Il traguardo delle 4 nominations agli Oscar per Train Dreams rappresenta l’esito naturale di un percorso di legittimazione critica costruito nel tempo, più che come un’improvvisa rivelazione di fine stagione. Il film di Clint Bentley, tratto dall’omonimo racconto di Denis Johnson, si è imposto progressivamente come uno dei titoli più solidi e coerenti dell’anno, sostenuto da un consenso ampio e trasversale che ne ha accompagnato ogni tappa, dalla prima circolazione festivaliera (Sundance) fino al consolidamento nei premi di settore. Le nominations premiano un cinema di sottrazione, rigoroso e intimista, che ha saputo trovare spazio all’interno della stagione senza mai forzare il proprio posizionamento.
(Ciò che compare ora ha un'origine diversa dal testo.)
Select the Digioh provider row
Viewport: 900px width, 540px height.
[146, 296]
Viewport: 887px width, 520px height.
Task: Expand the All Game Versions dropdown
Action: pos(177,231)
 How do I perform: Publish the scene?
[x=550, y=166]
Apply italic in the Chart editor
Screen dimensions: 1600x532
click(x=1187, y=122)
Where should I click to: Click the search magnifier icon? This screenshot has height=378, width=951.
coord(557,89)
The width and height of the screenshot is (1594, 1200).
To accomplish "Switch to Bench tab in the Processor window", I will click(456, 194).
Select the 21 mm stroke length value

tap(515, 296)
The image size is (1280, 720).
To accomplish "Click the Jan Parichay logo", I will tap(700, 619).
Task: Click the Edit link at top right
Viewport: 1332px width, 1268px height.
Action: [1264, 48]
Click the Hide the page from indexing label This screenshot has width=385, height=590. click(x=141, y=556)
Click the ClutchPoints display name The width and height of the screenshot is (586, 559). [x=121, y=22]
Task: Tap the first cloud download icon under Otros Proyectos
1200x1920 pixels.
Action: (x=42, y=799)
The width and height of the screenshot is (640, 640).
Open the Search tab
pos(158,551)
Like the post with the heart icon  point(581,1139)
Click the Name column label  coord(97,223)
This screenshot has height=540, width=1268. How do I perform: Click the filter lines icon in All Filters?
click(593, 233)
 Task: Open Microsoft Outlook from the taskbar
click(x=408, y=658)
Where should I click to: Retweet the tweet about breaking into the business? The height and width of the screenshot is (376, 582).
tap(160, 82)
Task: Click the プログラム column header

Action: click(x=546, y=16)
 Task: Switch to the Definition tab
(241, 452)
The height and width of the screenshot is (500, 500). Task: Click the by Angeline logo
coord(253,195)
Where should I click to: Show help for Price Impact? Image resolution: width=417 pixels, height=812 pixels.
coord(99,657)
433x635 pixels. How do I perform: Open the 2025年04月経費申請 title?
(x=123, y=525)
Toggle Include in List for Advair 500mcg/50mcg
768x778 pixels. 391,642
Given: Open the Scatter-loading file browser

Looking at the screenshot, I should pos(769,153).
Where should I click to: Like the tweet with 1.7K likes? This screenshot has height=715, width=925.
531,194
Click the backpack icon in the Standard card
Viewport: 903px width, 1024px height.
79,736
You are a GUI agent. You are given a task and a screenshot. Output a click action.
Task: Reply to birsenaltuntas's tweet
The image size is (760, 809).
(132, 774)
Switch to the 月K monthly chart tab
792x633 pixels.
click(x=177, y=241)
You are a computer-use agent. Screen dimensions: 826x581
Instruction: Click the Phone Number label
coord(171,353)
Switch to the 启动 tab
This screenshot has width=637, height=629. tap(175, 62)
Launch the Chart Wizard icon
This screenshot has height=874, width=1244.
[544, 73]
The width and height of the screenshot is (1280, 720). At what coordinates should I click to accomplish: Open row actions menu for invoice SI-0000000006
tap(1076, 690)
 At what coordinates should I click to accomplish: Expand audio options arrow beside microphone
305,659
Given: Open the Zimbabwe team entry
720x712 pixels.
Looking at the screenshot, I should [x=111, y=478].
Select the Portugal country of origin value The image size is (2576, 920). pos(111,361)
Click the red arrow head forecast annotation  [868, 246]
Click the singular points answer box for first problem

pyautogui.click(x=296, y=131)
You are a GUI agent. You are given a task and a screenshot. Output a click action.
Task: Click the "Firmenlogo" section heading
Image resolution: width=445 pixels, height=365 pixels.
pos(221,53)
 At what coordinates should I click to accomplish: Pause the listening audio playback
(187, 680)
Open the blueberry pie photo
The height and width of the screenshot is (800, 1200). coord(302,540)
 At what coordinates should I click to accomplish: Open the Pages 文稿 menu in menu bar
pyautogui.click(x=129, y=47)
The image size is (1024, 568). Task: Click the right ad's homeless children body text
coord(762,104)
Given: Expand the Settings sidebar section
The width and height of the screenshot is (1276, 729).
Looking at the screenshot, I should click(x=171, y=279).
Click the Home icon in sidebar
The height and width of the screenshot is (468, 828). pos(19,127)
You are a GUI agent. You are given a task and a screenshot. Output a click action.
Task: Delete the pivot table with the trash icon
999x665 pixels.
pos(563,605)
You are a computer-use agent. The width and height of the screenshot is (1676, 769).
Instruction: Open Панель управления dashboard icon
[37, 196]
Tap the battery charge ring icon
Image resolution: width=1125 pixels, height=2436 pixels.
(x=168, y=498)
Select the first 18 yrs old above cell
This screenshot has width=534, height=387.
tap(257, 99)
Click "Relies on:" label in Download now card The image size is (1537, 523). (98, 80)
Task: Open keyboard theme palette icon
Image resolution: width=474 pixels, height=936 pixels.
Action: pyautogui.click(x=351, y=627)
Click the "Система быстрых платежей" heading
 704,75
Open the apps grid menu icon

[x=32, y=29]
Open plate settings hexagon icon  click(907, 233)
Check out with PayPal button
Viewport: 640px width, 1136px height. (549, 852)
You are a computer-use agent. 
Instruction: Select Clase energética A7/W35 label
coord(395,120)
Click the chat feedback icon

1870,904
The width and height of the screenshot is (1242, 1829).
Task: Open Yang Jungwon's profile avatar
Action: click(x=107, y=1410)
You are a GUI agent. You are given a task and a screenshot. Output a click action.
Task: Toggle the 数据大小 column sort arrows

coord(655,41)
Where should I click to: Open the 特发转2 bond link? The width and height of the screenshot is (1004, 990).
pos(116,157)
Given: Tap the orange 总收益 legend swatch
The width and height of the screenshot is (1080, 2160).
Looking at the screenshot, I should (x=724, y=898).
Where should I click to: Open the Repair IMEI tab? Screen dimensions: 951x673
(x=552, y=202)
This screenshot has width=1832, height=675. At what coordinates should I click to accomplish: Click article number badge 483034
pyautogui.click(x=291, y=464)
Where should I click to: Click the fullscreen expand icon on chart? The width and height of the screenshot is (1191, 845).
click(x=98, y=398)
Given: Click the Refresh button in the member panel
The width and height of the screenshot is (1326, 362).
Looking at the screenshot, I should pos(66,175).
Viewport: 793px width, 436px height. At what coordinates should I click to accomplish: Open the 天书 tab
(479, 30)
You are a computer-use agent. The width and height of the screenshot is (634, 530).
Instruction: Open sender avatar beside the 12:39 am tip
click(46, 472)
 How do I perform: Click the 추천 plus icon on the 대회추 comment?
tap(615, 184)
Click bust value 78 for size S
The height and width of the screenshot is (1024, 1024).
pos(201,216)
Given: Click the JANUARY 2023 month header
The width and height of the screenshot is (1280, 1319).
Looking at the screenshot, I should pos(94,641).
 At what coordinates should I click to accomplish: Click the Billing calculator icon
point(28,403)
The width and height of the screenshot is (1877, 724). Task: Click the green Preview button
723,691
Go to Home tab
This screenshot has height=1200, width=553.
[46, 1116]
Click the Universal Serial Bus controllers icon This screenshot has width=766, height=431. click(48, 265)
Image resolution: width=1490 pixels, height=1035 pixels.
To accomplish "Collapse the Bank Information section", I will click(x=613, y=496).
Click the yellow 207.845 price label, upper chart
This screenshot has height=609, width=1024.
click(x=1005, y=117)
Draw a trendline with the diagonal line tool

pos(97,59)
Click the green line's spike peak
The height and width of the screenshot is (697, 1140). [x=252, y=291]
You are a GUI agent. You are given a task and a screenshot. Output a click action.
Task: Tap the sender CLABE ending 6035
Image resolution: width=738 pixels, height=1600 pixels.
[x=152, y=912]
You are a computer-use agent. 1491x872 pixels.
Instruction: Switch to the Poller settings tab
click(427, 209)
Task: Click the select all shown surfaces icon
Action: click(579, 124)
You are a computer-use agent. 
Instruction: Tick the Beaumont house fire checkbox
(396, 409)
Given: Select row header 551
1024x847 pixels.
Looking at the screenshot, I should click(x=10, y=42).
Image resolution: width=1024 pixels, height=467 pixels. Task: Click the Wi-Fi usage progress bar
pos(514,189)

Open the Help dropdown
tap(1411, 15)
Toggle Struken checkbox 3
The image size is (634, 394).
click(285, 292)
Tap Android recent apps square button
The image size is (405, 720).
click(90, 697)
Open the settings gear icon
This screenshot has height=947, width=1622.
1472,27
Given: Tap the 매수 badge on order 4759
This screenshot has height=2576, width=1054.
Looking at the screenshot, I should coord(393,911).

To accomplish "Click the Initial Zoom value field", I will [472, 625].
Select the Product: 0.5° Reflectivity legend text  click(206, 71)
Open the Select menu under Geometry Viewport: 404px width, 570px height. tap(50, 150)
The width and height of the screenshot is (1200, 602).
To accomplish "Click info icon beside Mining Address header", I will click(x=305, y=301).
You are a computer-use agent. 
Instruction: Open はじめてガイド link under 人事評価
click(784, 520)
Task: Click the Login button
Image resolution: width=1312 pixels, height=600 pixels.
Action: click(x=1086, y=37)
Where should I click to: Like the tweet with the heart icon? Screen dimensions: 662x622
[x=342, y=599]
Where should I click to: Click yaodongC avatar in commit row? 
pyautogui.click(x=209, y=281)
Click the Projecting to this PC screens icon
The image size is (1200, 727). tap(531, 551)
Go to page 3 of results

Non sono mancate, tuttavia, alcune discussioni critiche legate all’adattamento della novella di Johnson. Parte della ricezione ha interrogato la scelta di Bentley di privilegiare un tono contemplativo e lirico, giudicato da alcuni meno spigoloso rispetto alla durezza esistenziale del testo originale, mentre l’uso della narrazione in terza persona e del voice-over ha diviso gli osservatori. Si è trattato più di un dibattito estetico che di una vera controversia, indicativo semmai della radicalità discreta del film e della sua resistenza a una fruizione convenzionale.